Бьорн позволил письму упасть на пол и откинулся на спинку кресла. Неужели ему дается еще один шанс?
Шанс? Но для чего?
Неужели ты всерьез полагаешь, говорил он себе, что Натали Даре все эти два десятка лет только и делала, что думала о тебе? Она наверняка замужем, да и ее дочь Мира вполне созрела для такого шага.
Но что-то внутри трепетало и говорило, что есть, есть у Бьорна шанс — увидеть Натали Даре еще раз. Увидеть и освободиться от наваждения, от той муки, в которую она ввергала его все эти годы.

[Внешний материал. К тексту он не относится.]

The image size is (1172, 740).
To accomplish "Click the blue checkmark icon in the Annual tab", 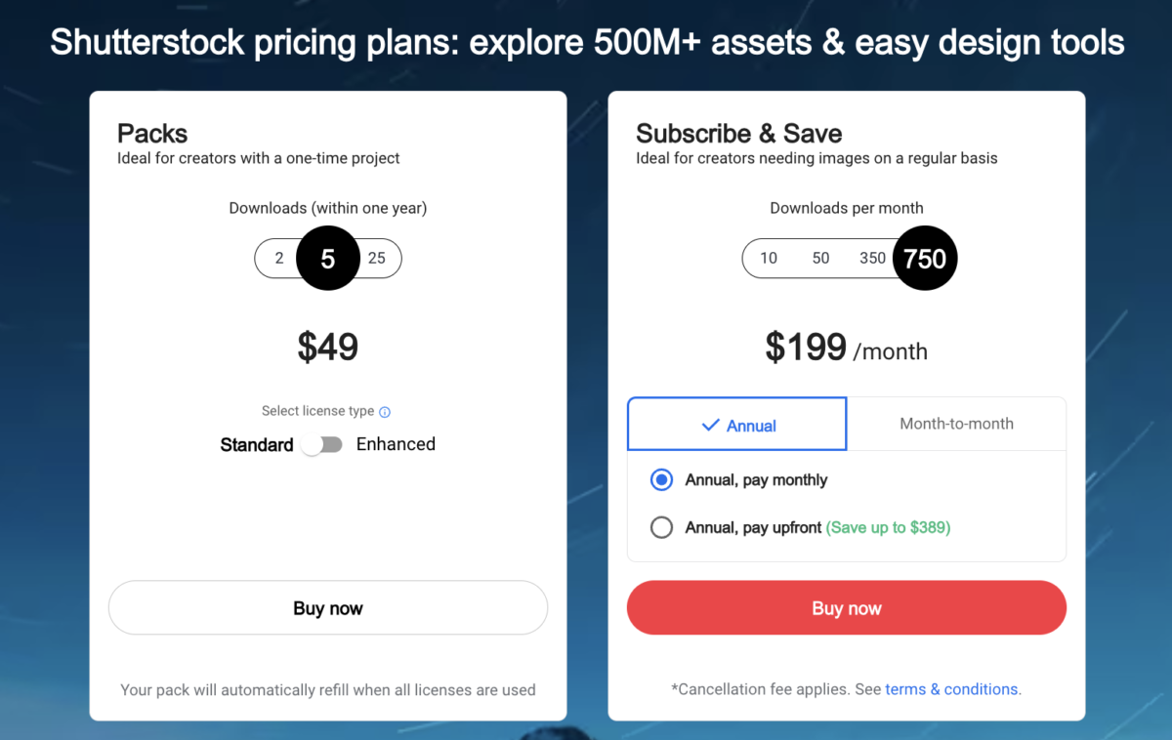I will click(710, 424).
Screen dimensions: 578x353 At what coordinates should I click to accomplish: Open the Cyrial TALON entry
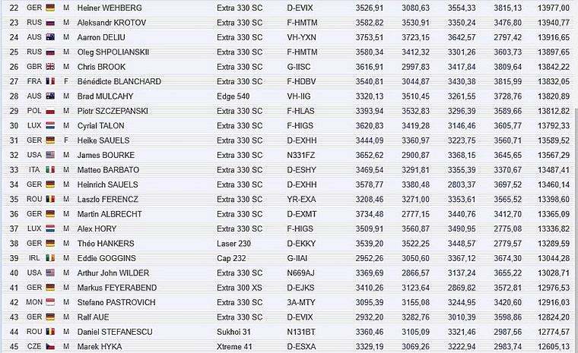click(100, 125)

Смешно сказать, да он никогда никому и не скажет, что всякую женщину с тех пор сравнивал с ней. Он уверял себя, что то была игра молодых тел, сама атмосфера нереальная, фантастическая — любовь в палатке, в Булонском лесу, в Париже. Пахло цветущими каштанами, во рту был вкус мартини…
Невозможно вернуть то чувство, то состояние, не вернув все, абсолютно все элементы. Потому-то нельзя вернуть прошлое.

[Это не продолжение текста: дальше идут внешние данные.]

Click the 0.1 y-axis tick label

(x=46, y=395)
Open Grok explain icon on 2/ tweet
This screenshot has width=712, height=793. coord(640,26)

В Париже с тех пор Бьорн не был. В Англии бывал по делам и не раз испытывал желание оттуда поехать в Париж. У него было для этого все — и время, и деньги. Но, спрашивал Бьорн себя, что я увижу там кроме того, что видит каждый турист? Соборы, дворцы, сады и парки… Там не будет Натали Даре.
Как нет ее в его жизни, потому что если бы она осталась в ней, то дала бы о себе знать… Как-то… Когда-то…

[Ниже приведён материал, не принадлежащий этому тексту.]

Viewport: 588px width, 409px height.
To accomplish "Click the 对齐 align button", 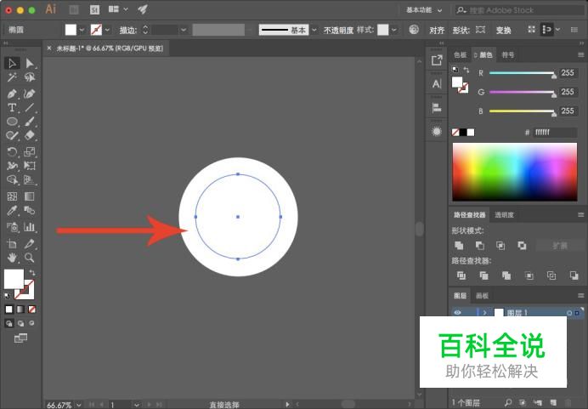I will (437, 30).
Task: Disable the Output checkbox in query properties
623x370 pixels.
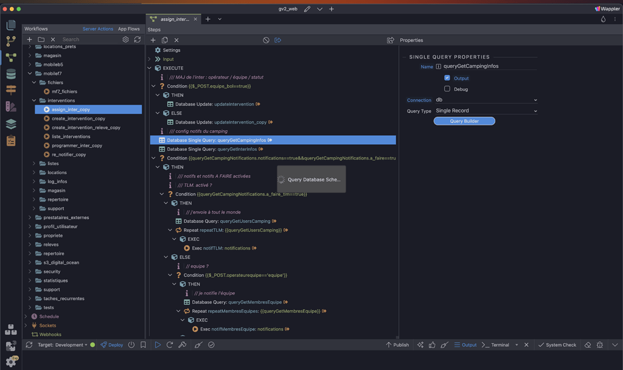Action: 447,78
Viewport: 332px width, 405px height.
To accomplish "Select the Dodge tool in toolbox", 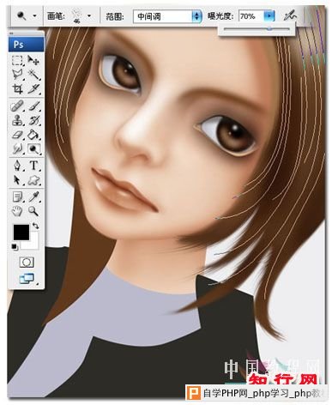I will (x=33, y=149).
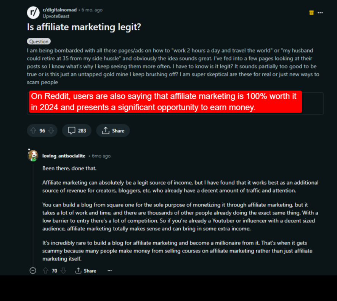Image resolution: width=337 pixels, height=301 pixels.
Task: Click the loving_antisocialite username link
Action: pos(64,156)
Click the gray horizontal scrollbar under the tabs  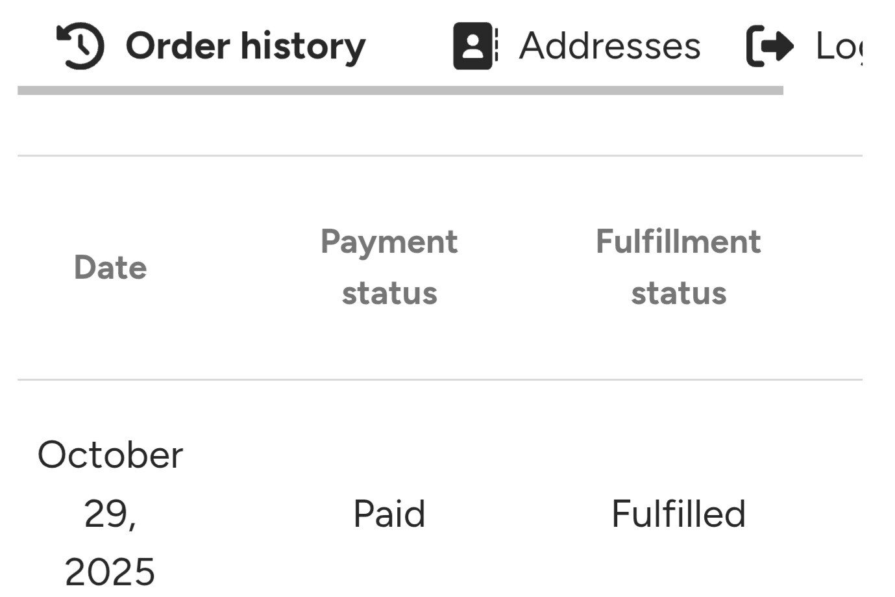pos(400,91)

Да, он не простился с ней из-за беды, произошедшей с Лоттой. Но ведь он сказал Бернару, что уезжает из-за сестры.
А когда началась шумиха вокруг Миры, мог ли он присоединиться к общему хору? Конечно нет. Если Натали родила ребенка, значит, ей было от кого. И он, Бьорн Торнберг, ей совершенно не нужен.
— Поехать в Париж. Увидеть и освободиться, — сказал он себе.
Бьорн поднялся и пошел в кухню. Вынул бутылку любимого виски «Джонни Докер» и налил рюмку. Он называл это «поговорить с умным человеком».
— Ну, давай, Джонни, — Бьорн поднял рюмку, — раскрой мне тайну американской женской души. Ты много прошел дорог и многих повидал женщин…
Бьорн опрокинул рюмку и бросил в рот соленый арахис.
Джонни Докер молчал, но душу согревал.
— Значит, не хочешь раскрыть секрет, да?
Та ночь в Булонском лесу была звездной, небесные светила горели так же ясно, как их глаза, когда они уже отдохнули от страстных объятий и смотрели в открытый вход в палатку. Синий тент на входе колебался под ветром, они слышали смех и возню в других палатках — жаркое лето и жаркая любовь.